«Le brouillard va se dissiper plus vite que vous croyez.» Dimanche, Jean-Christophe Cambadélis, encore patron du PS, a tenté de rassurer des militants après une catastrophe présidentielle (6,4 %) et une débâcle législative (7,4 %). Si le PS sait maintenant à quoi s'en tenir à l'Assemblée, le «brouillard» entoure toujours l'avenir d'une formation politique en fin de cycle.
Certes, la bonne tournure du scrutin permet aux socialistes de compter 30 députés au Palais-Bourbon. Quelques alliés radicaux, un écologiste et une poignée d'ultramarins pourraient même gonfler un groupe parlementaire dirigé par le député de Seine-et-Marne, Olivier Faure, candidat à sa succession. On pensait avoir des socialistes pro-Macron épargnés par le nouveau président, prêts à jouer les satellites, mais les deux tiers du groupe, vainqueurs de candidats LREM, voudront au contraire se distinguer pour «réaffirmer l'identité socialiste», dit un rescapé. «On ne doit notre élection à personne, ajoute un autre. Notre ligne sera "ni Mélenchon ni Macron".» A voir. Car dans un communiqué, publié lundi, les députés PS jouent l'ambiguité, annonçant qu'ils seront des «alliés vigilants de la majorité», mobilisés «pour la réussite du quinquennat». Même s'ils s'abstiendront lors du vote de confiance au gouvernement Philippe, début juillet. Un début de tiraillement avec le parti ? La direction du PS, elle, pousse pour un «vote clair», issu du conseil national convoqué samedi. «Il faut que le premier acte de la refondation se fasse dans la distinction avec Macron. On va dire que nous ne sommes pas dans la majorité et que nous ne voterons pas la confiance», annonce un responsable du parti, pour qui l'arrivée de socialistes très critiques envers Macron dans le groupe PS «embête beaucoup Valls».
Car avant d'être élu ric-rac dans un climat explosif dans l'Essonne (lire page 10-11), l'ex-Premier ministre a passé la semaine à appeler les «Macron-compatibles» et des candidats LREM, voire Modem. «Ce qu'il a en tête, c'est la constitution d'un groupe qui ferait scission du PS, une sorte de poste avancé pour accueillir ceux qui ont l'intention de voter la confiance», confirme un proche. «Après sa réélection brillante, pas sûr que beaucoup de députés le suivent où que ce soit», rétorque un député.
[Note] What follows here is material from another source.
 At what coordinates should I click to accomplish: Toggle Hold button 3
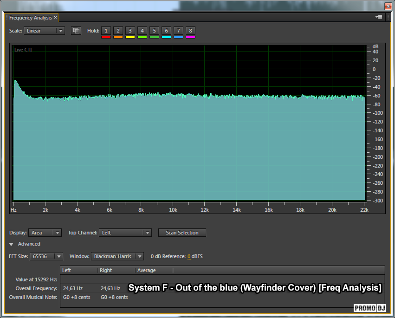tap(130, 31)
Réuni ce mardi matin, le bureau national du PS doit poser les premières bases de la ligne politique des socialistes pour les six prochains mois. Evoquer aussi l'avenir sans Cambadélis, qui a annoncé dimanche la constitution d'une «direction collective». Comment ? Avec qui ? Pour quelle durée ? «Brouillard»là aussi… Lequel ne devrait pas se dissiper avant quelques semaines. «C'est le principe du triumvirat, fait remarquer un député. Quand aucun empereur ne s'impose, on en met trois.» Chez les socialistes, ils seront beaucoup plus. Et si les consultations en coulisses vont bon train, aucun dirigeant n'a, pour l'instant, revendiqué la succession de Cambadélis. Beaucoup s'accommodent d'une direction collégiale et d'un congrès repoussé. D'ordinaire, les lendemains électoraux sont le théâtre d'offensives éclairs. Pas au PS, pour l'instant : «Pour s'engager dans une guerre de mouvement, encore faut-il avoir des troupes et des soldats intrépides, fait remarquer l'eurodéputé Emmanuel Maurel. Là, on va d'abord panser nos plaies avant d'y retourner.»